Supplied data Start Marker
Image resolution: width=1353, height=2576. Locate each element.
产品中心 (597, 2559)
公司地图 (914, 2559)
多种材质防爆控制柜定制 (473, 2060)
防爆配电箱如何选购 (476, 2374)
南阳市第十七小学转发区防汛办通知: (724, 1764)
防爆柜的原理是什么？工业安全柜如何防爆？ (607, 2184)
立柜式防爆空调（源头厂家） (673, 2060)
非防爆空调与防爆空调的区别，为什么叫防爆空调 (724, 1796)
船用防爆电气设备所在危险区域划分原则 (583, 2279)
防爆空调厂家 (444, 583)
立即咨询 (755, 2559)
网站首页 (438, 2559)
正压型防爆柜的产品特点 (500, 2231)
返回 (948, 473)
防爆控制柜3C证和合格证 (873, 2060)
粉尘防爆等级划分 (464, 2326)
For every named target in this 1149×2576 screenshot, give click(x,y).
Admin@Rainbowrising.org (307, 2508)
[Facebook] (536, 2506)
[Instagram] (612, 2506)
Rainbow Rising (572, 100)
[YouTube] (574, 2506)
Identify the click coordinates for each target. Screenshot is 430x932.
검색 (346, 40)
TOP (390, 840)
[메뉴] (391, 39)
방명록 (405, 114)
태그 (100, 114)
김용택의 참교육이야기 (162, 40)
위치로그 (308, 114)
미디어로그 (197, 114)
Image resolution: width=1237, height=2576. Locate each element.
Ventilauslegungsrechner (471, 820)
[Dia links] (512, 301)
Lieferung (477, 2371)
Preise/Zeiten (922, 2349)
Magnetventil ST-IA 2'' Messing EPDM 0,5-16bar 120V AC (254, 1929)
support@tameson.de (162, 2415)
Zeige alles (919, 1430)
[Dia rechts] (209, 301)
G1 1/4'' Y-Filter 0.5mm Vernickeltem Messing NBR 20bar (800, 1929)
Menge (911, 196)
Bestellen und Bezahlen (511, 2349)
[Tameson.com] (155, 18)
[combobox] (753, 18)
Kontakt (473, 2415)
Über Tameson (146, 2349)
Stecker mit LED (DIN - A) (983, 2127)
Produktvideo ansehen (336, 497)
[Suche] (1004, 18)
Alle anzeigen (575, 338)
Supplied data End Marker
Leaving each word as it is, reproduce all the material.

Image resolution: width=1353, height=2576. Locate each element.
产品中心 (597, 2559)
公司地图 (914, 2559)
多种材质防爆控制柜定制 (473, 2060)
防爆配电箱如何选购 (476, 2374)
南阳市第十七小学转发区防汛办通知: (724, 1764)
防爆柜的原理是什么？工业安全柜如何防爆？ (607, 2184)
立柜式防爆空调（源头厂家） (673, 2060)
非防爆空调与防爆空调的区别，为什么叫防爆空调 (724, 1796)
船用防爆电气设备所在危险区域划分原则 (583, 2279)
防爆空调厂家 (444, 583)
立即咨询 (755, 2559)
网站首页 (438, 2559)
正压型防爆柜的产品特点 (500, 2231)
返回 (948, 473)
防爆控制柜3C证和合格证 (873, 2060)
粉尘防爆等级划分 (464, 2326)
For every named target in this 1149×2576 screenshot, give click(x,y).
Admin@Rainbowrising.org (307, 2508)
[Facebook] (536, 2506)
[Instagram] (612, 2506)
Rainbow Rising (572, 100)
[YouTube] (574, 2506)
Identify the click coordinates for each target. Screenshot is 430x932.
검색 (346, 40)
TOP (390, 840)
[메뉴] (391, 39)
방명록 (405, 114)
태그 (100, 114)
김용택의 참교육이야기 (162, 40)
위치로그 (308, 114)
미디어로그 (197, 114)
Image resolution: width=1237, height=2576. Locate each element.
Ventilauslegungsrechner (471, 820)
[Dia links] (512, 301)
Lieferung (477, 2371)
Preise/Zeiten (922, 2349)
Magnetventil ST-IA 2'' Messing EPDM 0,5-16bar 120V AC (254, 1929)
support@tameson.de (162, 2415)
Zeige alles (919, 1430)
[Dia rechts] (209, 301)
G1 1/4'' Y-Filter 0.5mm Vernickeltem Messing NBR 20bar (800, 1929)
Menge (911, 196)
Bestellen und Bezahlen (511, 2349)
[Tameson.com] (155, 18)
[combobox] (753, 18)
Kontakt (473, 2415)
Über Tameson (146, 2349)
Stecker mit LED (DIN - A) (983, 2127)
Produktvideo ansehen (336, 497)
[Suche] (1004, 18)
Alle anzeigen (575, 338)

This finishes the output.